- [Exercise] Copy out every one of the records below, line for line, without changing anything.

- [Supplied records]
-- begin --
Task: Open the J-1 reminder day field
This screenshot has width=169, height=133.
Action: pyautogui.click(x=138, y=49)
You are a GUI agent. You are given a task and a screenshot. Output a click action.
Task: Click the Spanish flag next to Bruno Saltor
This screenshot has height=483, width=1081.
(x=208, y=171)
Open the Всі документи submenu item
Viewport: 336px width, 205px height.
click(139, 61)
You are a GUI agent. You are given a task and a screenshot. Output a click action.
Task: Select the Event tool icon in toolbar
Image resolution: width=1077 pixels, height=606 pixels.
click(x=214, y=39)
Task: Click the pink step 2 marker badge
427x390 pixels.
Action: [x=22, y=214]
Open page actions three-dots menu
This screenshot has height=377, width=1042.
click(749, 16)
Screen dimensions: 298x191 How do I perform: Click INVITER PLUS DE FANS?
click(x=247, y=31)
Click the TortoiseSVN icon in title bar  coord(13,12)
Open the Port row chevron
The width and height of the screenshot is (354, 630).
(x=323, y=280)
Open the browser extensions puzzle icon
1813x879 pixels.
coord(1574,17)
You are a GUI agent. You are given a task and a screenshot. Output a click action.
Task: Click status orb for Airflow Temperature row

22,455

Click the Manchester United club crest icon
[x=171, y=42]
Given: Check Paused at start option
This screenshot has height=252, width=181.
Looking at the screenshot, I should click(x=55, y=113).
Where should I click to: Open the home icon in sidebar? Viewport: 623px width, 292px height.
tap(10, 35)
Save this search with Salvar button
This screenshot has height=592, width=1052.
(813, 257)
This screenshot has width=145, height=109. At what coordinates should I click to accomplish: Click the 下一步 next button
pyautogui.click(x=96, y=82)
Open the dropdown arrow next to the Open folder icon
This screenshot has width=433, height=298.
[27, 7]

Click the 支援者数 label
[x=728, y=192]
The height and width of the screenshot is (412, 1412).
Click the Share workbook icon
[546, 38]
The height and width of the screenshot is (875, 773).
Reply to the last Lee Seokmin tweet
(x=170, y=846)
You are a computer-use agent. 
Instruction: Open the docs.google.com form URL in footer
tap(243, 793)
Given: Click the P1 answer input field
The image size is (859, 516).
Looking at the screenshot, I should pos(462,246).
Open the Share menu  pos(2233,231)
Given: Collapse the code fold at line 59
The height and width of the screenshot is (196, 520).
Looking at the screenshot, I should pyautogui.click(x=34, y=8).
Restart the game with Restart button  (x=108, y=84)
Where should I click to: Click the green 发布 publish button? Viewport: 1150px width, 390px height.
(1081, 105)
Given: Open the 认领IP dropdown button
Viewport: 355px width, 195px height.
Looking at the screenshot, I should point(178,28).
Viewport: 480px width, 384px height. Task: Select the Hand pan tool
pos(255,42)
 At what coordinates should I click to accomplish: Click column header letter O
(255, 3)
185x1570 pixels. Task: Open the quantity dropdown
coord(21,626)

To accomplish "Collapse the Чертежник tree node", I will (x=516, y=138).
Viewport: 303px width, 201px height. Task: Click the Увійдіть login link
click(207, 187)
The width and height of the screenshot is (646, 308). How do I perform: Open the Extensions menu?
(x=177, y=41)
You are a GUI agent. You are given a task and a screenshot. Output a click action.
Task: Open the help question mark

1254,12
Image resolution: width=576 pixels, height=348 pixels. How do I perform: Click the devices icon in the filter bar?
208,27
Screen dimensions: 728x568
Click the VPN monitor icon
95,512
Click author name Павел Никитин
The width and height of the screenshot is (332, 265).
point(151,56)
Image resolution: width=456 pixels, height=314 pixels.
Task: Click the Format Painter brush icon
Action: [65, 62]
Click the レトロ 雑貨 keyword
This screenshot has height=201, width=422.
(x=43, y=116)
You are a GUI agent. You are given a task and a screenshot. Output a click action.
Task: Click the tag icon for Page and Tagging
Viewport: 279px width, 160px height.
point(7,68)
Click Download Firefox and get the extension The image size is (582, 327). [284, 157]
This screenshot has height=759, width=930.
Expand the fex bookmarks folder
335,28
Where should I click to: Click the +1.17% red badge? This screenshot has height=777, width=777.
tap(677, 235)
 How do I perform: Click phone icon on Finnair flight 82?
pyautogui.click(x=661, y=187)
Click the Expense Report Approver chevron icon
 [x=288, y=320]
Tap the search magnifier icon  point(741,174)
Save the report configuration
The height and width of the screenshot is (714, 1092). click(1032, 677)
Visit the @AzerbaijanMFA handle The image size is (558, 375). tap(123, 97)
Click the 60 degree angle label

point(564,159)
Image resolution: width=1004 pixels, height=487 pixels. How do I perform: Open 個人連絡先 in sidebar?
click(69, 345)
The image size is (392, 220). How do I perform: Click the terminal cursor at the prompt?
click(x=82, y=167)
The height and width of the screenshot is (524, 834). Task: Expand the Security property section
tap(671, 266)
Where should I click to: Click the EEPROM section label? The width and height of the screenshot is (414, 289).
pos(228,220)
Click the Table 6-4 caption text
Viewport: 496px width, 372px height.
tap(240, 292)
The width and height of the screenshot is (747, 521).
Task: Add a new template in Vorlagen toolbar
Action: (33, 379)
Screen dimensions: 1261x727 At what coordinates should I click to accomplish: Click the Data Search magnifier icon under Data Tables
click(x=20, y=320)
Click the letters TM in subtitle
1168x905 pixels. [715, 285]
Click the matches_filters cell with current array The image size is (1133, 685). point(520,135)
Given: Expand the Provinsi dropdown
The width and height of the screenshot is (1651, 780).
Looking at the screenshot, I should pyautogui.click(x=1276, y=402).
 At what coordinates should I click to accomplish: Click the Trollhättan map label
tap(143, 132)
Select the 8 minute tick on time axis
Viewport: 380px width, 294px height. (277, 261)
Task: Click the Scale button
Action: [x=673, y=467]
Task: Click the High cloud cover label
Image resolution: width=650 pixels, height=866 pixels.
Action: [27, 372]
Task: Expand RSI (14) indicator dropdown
-- end --
- [Output for this task]
Task: Open the J-1 reminder day field
This screenshot has width=169, height=133.
Action: pyautogui.click(x=138, y=49)
You are a GUI agent. You are given a task and a screenshot. Output a click action.
Task: Click the Spanish flag next to Bruno Saltor
This screenshot has height=483, width=1081.
(x=208, y=171)
Open the Всі документи submenu item
Viewport: 336px width, 205px height.
click(139, 61)
You are a GUI agent. You are given a task and a screenshot. Output a click action.
Task: Select the Event tool icon in toolbar
Image resolution: width=1077 pixels, height=606 pixels.
click(x=214, y=39)
Task: Click the pink step 2 marker badge
427x390 pixels.
Action: [x=22, y=214]
Open page actions three-dots menu
This screenshot has height=377, width=1042.
click(749, 16)
Screen dimensions: 298x191 How do I perform: Click INVITER PLUS DE FANS?
click(x=247, y=31)
Click the TortoiseSVN icon in title bar  coord(13,12)
Open the Port row chevron
The width and height of the screenshot is (354, 630).
(x=323, y=280)
Open the browser extensions puzzle icon
1813x879 pixels.
coord(1574,17)
You are a GUI agent. You are given a task and a screenshot. Output a click action.
Task: Click status orb for Airflow Temperature row

22,455

Click the Manchester United club crest icon
[x=171, y=42]
Given: Check Paused at start option
This screenshot has height=252, width=181.
Looking at the screenshot, I should click(x=55, y=113).
Where should I click to: Open the home icon in sidebar? Viewport: 623px width, 292px height.
tap(10, 35)
Save this search with Salvar button
This screenshot has height=592, width=1052.
(813, 257)
This screenshot has width=145, height=109. At what coordinates should I click to accomplish: Click the 下一步 next button
pyautogui.click(x=96, y=82)
Open the dropdown arrow next to the Open folder icon
This screenshot has width=433, height=298.
[27, 7]

Click the 支援者数 label
[x=728, y=192]
The height and width of the screenshot is (412, 1412).
Click the Share workbook icon
[546, 38]
The height and width of the screenshot is (875, 773).
Reply to the last Lee Seokmin tweet
(x=170, y=846)
You are a computer-use agent. 
Instruction: Open the docs.google.com form URL in footer
tap(243, 793)
Given: Click the P1 answer input field
The image size is (859, 516).
Looking at the screenshot, I should pos(462,246).
Open the Share menu  pos(2233,231)
Given: Collapse the code fold at line 59
The height and width of the screenshot is (196, 520).
Looking at the screenshot, I should pyautogui.click(x=34, y=8).
Restart the game with Restart button  (x=108, y=84)
Where should I click to: Click the green 发布 publish button? Viewport: 1150px width, 390px height.
(1081, 105)
Given: Open the 认领IP dropdown button
Viewport: 355px width, 195px height.
Looking at the screenshot, I should point(178,28).
Viewport: 480px width, 384px height. Task: Select the Hand pan tool
pos(255,42)
 At what coordinates should I click to accomplish: Click column header letter O
(255, 3)
185x1570 pixels. Task: Open the quantity dropdown
coord(21,626)

To accomplish "Collapse the Чертежник tree node", I will (x=516, y=138).
Viewport: 303px width, 201px height. Task: Click the Увійдіть login link
click(207, 187)
The width and height of the screenshot is (646, 308). How do I perform: Open the Extensions menu?
(x=177, y=41)
You are a GUI agent. You are given a task and a screenshot. Output a click action.
Task: Open the help question mark

1254,12
Image resolution: width=576 pixels, height=348 pixels. How do I perform: Click the devices icon in the filter bar?
208,27
Screen dimensions: 728x568
Click the VPN monitor icon
95,512
Click author name Павел Никитин
The width and height of the screenshot is (332, 265).
point(151,56)
Image resolution: width=456 pixels, height=314 pixels.
Task: Click the Format Painter brush icon
Action: [65, 62]
Click the レトロ 雑貨 keyword
This screenshot has height=201, width=422.
(x=43, y=116)
You are a GUI agent. You are given a task and a screenshot. Output a click action.
Task: Click the tag icon for Page and Tagging
Viewport: 279px width, 160px height.
point(7,68)
Click Download Firefox and get the extension The image size is (582, 327). [284, 157]
This screenshot has height=759, width=930.
Expand the fex bookmarks folder
335,28
Where should I click to: Click the +1.17% red badge? This screenshot has height=777, width=777.
tap(677, 235)
 How do I perform: Click phone icon on Finnair flight 82?
pyautogui.click(x=661, y=187)
Click the Expense Report Approver chevron icon
 [x=288, y=320]
Tap the search magnifier icon  point(741,174)
Save the report configuration
The height and width of the screenshot is (714, 1092). click(1032, 677)
Visit the @AzerbaijanMFA handle The image size is (558, 375). tap(123, 97)
Click the 60 degree angle label

point(564,159)
Image resolution: width=1004 pixels, height=487 pixels. How do I perform: Open 個人連絡先 in sidebar?
click(69, 345)
The image size is (392, 220). How do I perform: Click the terminal cursor at the prompt?
click(x=82, y=167)
The height and width of the screenshot is (524, 834). Task: Expand the Security property section
tap(671, 266)
Where should I click to: Click the EEPROM section label? The width and height of the screenshot is (414, 289).
pos(228,220)
Click the Table 6-4 caption text
Viewport: 496px width, 372px height.
tap(240, 292)
The width and height of the screenshot is (747, 521).
Task: Add a new template in Vorlagen toolbar
Action: (33, 379)
Screen dimensions: 1261x727 At what coordinates should I click to accomplish: Click the Data Search magnifier icon under Data Tables
click(x=20, y=320)
Click the letters TM in subtitle
1168x905 pixels. [715, 285]
Click the matches_filters cell with current array The image size is (1133, 685). point(520,135)
Given: Expand the Provinsi dropdown
The width and height of the screenshot is (1651, 780).
Looking at the screenshot, I should pyautogui.click(x=1276, y=402).
 At what coordinates should I click to accomplish: Click the Trollhättan map label
tap(143, 132)
Select the 8 minute tick on time axis
Viewport: 380px width, 294px height. (277, 261)
Task: Click the Scale button
Action: [x=673, y=467]
Task: Click the High cloud cover label
Image resolution: width=650 pixels, height=866 pixels.
Action: [27, 372]
Task: Expand RSI (14) indicator dropdown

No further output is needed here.